*** Opening of Material provided ***
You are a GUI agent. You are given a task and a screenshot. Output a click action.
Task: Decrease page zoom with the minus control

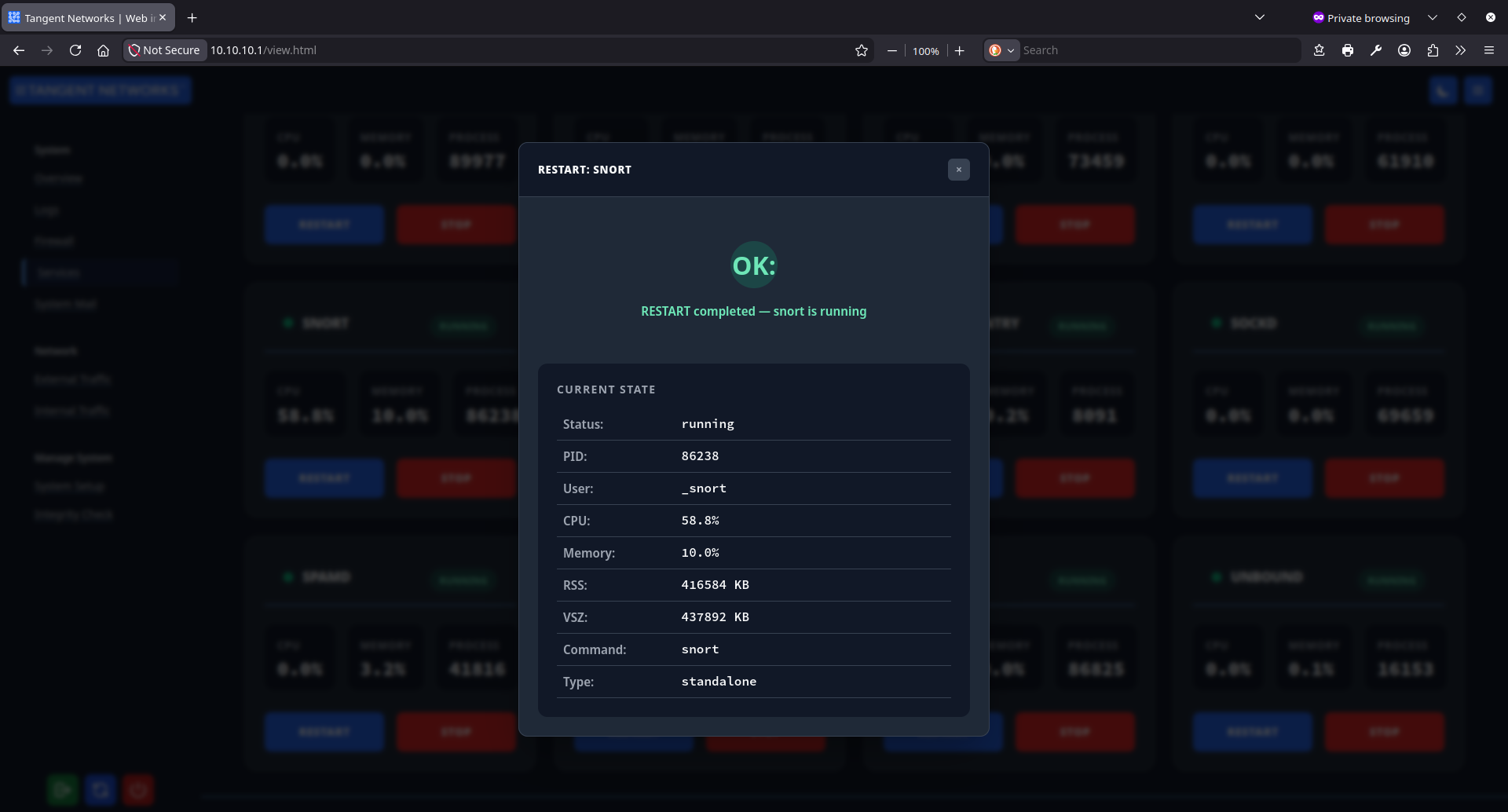[x=891, y=50]
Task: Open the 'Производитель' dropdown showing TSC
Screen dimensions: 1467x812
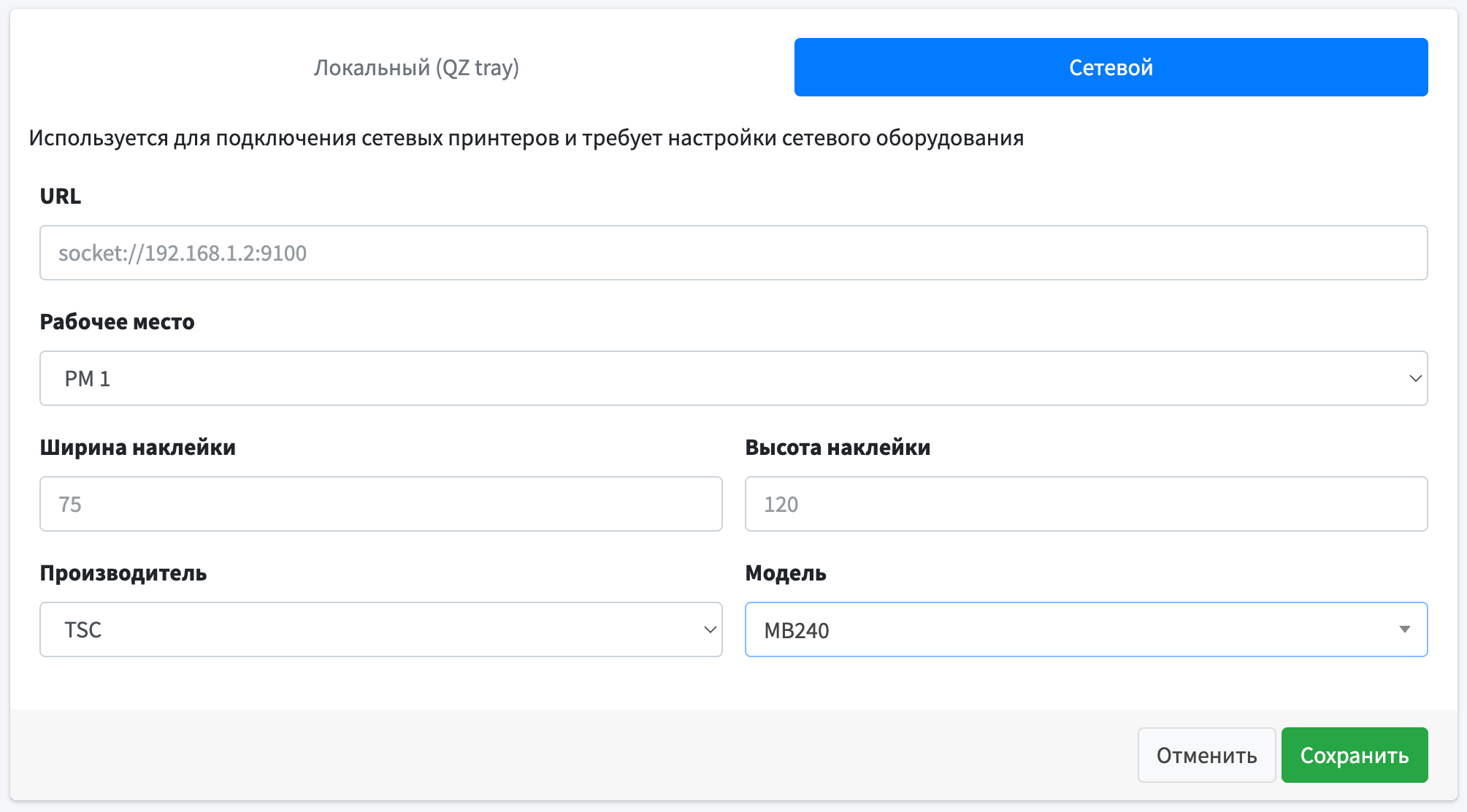Action: point(380,629)
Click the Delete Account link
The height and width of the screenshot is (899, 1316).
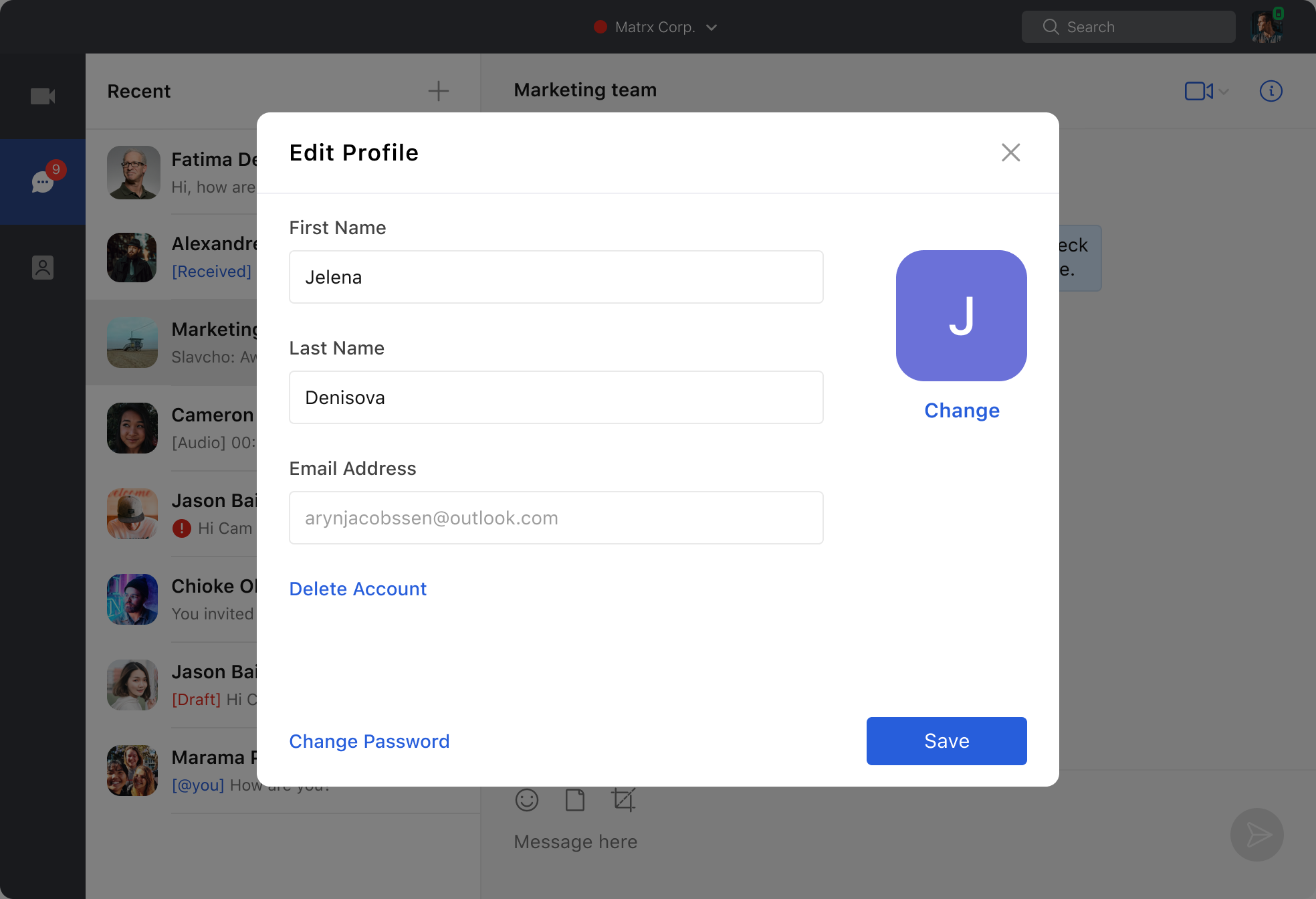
*** Close of Material provided ***
*Aim of the task*: Repeat nothing but the lines from the one containing "Click the Delete Account link" through the last line of the listing, both included, exactly as written, and omit any picture.

*Written answer*:
Click the Delete Account link
The height and width of the screenshot is (899, 1316).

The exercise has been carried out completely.